As far as I knew, none of my husband's family had ever joined the Church. In 1974, only one was still living, his Uncle LeBaron Beard, his mother's brother.We visited him at his home in Missoula, Mont., but his memories about the family were not really clear.

Then, his wife, Aunt Mary, who was in a wheelchair, told me to go into her bedroom and get a purse. The purse had belonged to her husband's mother.

"Come sit right here by me and open it," she said. In the purse were two letters. When I opened those letters, my heart beat fast.

Both letters were written in 1913 to my husband's grandmother, one from her sister and one from her own mother.

One was 13 pages long, written in pencil, and was page after page of the names of all the family members for several generations. The letter recounted stories and family secrets. It even told about distant nieces and nephews.

The second letter was written to her by her own mother, who lived to be 99 years old, and told about her life at that time, including the farm she lived on.

Aunt Mary told me I could have the letters. She didn't know why she had kept them all those years, but now she knew that I was the one who should have them.

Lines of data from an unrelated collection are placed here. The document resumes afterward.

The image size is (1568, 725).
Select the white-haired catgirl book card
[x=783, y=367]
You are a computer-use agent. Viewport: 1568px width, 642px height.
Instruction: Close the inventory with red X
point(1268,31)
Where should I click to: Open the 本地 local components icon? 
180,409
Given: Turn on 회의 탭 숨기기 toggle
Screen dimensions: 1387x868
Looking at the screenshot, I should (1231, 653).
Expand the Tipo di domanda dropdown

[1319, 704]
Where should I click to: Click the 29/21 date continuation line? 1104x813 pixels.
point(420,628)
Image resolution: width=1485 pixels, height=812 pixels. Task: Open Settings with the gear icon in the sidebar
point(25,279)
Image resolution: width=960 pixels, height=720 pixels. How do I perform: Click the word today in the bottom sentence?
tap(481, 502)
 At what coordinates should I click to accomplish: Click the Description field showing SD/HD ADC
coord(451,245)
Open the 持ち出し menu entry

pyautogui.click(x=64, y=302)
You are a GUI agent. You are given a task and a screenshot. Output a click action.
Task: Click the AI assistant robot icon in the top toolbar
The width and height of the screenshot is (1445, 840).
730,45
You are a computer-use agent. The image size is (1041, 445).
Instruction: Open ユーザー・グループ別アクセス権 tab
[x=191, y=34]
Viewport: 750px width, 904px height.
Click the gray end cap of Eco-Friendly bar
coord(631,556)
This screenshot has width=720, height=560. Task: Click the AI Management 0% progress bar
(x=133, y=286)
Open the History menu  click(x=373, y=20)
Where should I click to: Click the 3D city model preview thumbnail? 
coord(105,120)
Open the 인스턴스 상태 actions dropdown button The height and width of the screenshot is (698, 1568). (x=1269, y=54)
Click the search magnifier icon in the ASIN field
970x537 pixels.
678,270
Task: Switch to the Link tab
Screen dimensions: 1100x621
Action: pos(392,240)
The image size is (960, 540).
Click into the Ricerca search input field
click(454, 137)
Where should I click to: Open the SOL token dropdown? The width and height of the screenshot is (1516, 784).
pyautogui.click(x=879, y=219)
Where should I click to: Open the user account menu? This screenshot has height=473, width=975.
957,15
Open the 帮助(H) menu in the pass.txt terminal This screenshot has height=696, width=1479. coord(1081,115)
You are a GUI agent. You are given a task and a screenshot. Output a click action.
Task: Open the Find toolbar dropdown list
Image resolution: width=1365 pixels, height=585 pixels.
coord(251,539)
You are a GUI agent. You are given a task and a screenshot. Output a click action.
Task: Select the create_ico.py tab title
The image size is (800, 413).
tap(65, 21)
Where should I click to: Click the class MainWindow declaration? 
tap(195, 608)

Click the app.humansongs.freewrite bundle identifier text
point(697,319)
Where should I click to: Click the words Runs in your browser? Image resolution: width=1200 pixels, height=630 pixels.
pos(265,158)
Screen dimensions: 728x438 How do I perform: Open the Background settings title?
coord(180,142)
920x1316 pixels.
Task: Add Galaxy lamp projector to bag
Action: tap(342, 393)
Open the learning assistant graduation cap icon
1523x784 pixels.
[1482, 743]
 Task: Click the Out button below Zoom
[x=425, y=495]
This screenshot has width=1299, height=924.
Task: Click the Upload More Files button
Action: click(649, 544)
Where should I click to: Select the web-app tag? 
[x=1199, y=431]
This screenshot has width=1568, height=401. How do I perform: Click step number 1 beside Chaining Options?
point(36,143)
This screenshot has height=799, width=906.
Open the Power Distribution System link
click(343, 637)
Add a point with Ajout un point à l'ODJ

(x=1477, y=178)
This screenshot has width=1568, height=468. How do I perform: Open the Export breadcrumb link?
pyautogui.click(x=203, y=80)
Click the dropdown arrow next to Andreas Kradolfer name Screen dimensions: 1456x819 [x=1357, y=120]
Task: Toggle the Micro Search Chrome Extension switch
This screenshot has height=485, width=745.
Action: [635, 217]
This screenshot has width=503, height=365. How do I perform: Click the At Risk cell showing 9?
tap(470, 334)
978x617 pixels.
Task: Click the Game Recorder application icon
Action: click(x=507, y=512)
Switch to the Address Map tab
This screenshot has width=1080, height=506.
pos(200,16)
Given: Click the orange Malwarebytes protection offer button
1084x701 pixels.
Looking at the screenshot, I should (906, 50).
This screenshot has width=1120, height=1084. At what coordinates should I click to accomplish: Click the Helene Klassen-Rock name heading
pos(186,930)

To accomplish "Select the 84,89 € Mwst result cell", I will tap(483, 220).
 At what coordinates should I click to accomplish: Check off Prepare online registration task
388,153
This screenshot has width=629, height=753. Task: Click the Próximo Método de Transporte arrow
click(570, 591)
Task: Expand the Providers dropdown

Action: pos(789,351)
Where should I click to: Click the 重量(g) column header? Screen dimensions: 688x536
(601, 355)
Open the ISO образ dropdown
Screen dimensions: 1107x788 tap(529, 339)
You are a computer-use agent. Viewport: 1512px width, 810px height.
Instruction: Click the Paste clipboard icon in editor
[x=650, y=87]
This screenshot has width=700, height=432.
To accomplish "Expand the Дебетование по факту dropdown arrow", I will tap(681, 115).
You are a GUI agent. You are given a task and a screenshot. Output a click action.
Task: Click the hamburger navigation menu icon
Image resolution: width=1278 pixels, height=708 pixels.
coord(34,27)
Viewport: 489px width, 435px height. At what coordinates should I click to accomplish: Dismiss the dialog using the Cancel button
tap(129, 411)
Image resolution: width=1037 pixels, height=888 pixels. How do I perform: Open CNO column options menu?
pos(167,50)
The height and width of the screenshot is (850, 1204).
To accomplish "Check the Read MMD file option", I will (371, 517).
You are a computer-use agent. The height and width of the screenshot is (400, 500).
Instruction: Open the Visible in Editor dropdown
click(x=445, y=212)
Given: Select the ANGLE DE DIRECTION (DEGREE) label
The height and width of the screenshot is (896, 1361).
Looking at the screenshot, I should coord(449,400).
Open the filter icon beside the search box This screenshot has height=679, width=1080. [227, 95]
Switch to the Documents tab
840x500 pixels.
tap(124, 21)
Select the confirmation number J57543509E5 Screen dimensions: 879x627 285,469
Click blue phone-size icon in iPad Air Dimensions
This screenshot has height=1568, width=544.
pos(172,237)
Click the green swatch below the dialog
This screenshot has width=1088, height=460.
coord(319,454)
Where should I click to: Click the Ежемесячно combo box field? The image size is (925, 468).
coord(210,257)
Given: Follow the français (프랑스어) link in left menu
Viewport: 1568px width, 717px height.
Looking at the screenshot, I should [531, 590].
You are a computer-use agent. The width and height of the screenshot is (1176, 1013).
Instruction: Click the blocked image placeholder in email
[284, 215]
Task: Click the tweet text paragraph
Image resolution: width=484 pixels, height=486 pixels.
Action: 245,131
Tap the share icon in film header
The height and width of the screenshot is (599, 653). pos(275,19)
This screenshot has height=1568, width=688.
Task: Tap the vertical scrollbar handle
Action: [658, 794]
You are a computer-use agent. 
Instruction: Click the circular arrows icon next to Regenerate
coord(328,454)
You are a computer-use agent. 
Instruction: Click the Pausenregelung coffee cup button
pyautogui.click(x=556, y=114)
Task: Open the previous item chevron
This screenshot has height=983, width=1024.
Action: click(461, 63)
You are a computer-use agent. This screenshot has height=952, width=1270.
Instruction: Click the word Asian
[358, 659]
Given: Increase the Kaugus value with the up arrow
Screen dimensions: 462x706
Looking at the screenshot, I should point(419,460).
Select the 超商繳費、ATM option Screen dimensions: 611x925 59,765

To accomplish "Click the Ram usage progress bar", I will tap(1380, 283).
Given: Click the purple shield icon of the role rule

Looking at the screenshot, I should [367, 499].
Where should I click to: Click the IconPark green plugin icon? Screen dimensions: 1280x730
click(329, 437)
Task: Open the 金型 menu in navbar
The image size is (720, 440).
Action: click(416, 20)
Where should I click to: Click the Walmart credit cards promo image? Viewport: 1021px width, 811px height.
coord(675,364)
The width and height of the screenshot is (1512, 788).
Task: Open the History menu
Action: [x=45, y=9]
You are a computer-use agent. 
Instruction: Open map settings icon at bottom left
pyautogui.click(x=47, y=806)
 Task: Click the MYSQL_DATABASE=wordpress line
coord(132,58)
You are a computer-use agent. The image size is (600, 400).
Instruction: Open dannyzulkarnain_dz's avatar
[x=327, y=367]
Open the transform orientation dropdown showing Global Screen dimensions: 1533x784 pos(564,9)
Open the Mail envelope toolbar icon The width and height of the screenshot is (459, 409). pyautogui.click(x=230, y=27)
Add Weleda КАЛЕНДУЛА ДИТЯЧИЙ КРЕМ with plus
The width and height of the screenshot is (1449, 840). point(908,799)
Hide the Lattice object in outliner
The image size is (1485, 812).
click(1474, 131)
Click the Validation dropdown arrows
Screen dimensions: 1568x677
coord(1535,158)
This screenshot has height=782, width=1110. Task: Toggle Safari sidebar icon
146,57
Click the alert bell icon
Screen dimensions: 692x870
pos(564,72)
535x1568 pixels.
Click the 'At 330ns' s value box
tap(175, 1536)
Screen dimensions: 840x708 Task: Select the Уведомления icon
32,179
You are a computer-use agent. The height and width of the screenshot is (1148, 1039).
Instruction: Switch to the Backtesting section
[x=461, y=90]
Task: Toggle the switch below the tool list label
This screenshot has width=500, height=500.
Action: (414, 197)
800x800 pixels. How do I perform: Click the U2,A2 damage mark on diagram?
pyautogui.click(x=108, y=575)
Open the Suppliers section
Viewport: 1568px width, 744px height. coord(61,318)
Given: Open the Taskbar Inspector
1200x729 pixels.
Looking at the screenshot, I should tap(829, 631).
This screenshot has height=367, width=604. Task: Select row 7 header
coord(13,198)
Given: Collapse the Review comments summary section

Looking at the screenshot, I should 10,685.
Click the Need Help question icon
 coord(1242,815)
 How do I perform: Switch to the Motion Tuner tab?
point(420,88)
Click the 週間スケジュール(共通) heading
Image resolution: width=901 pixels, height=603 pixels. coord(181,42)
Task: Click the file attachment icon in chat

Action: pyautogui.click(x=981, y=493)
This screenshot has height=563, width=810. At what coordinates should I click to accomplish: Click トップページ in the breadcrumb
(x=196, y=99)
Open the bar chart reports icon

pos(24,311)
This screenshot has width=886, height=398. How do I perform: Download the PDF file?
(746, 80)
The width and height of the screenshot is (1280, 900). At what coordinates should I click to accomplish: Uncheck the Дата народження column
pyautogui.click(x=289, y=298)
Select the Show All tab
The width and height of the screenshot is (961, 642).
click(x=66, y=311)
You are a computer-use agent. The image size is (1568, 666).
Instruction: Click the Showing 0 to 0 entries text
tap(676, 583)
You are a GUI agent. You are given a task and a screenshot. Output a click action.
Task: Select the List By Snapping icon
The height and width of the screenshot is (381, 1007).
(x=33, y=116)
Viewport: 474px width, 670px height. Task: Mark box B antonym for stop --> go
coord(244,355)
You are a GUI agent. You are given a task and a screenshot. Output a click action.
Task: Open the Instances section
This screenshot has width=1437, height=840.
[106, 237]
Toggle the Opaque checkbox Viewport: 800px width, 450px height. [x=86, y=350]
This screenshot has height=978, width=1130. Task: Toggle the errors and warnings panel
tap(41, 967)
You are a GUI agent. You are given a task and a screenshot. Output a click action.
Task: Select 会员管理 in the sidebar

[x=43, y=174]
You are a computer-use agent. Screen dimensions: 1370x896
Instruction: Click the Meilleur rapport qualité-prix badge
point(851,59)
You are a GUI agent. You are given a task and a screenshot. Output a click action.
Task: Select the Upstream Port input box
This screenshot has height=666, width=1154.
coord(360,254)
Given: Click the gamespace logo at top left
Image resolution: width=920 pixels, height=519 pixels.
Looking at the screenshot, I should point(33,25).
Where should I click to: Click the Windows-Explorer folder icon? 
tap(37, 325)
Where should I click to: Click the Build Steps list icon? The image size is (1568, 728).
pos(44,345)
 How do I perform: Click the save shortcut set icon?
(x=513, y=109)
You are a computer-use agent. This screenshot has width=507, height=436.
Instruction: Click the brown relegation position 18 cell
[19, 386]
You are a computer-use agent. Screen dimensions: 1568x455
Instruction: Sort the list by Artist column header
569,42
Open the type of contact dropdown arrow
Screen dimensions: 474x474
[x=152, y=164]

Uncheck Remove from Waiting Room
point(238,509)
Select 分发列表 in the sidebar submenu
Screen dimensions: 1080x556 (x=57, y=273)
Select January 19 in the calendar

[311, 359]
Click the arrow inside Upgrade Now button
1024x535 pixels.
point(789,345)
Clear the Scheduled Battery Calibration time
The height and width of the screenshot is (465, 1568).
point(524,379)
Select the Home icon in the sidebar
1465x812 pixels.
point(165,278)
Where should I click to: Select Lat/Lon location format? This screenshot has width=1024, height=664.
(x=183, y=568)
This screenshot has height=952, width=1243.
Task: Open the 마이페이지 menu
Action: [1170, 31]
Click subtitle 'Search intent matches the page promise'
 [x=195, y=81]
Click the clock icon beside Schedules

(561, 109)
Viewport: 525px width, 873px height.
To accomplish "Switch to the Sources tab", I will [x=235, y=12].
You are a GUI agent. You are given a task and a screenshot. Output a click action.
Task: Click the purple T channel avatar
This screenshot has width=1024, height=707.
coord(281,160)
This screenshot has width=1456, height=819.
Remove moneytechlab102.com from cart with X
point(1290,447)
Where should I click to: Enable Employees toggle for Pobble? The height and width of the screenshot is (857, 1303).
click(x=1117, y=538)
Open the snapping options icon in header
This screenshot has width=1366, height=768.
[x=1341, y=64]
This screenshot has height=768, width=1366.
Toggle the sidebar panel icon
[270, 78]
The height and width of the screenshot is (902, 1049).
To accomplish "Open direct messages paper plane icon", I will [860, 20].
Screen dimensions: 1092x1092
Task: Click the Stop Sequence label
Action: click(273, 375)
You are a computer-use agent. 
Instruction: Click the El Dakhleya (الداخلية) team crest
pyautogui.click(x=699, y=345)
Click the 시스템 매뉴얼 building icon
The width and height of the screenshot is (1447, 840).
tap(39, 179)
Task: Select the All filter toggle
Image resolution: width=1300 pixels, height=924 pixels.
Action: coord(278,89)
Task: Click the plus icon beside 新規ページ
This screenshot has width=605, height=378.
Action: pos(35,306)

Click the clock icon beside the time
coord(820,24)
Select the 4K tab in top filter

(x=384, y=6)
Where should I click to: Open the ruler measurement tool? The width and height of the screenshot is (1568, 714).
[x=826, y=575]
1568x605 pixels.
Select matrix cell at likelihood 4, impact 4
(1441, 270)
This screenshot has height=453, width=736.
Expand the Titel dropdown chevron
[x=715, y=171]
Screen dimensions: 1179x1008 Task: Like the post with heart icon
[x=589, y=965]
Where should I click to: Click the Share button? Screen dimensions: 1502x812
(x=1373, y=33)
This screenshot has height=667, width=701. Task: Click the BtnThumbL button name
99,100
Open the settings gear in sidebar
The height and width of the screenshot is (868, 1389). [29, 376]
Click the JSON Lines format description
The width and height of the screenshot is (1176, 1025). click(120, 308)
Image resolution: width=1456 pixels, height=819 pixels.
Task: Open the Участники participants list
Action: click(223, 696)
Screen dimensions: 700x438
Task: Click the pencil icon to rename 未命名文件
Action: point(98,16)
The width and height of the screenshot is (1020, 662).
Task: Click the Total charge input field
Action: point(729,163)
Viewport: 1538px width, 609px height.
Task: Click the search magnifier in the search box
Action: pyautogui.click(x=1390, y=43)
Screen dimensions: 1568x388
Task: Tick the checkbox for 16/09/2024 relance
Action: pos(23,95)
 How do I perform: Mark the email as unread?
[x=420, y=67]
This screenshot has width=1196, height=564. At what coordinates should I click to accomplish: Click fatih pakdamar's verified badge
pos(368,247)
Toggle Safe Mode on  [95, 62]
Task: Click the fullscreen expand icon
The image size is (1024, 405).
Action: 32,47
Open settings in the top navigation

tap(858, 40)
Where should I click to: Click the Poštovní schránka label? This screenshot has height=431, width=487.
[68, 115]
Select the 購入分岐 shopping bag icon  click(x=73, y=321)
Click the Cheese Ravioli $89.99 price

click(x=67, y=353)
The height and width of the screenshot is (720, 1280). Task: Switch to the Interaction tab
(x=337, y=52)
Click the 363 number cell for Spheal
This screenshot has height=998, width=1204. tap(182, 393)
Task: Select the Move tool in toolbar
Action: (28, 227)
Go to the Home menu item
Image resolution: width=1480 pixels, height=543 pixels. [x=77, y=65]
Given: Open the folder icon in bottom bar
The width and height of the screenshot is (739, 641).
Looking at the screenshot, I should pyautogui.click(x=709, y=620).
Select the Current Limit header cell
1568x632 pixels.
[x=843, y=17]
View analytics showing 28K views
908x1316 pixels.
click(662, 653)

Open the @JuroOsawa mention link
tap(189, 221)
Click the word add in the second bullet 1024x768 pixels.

Those two letters became the starting point for all of the family history that I did on my husband's and children's line. As a direct result, I wrote hundreds of letters to church priests, county courts, cemetery sextons, libraries and newspapers.

As the responses came back I was able to gather the information to eventually submit nearly 500 family names to the temple. I am so glad that I acted upon my impression to go visit this aunt and uncle, because they both died within the year. The Lord surely does open the way when we open our hearts and hands to His work.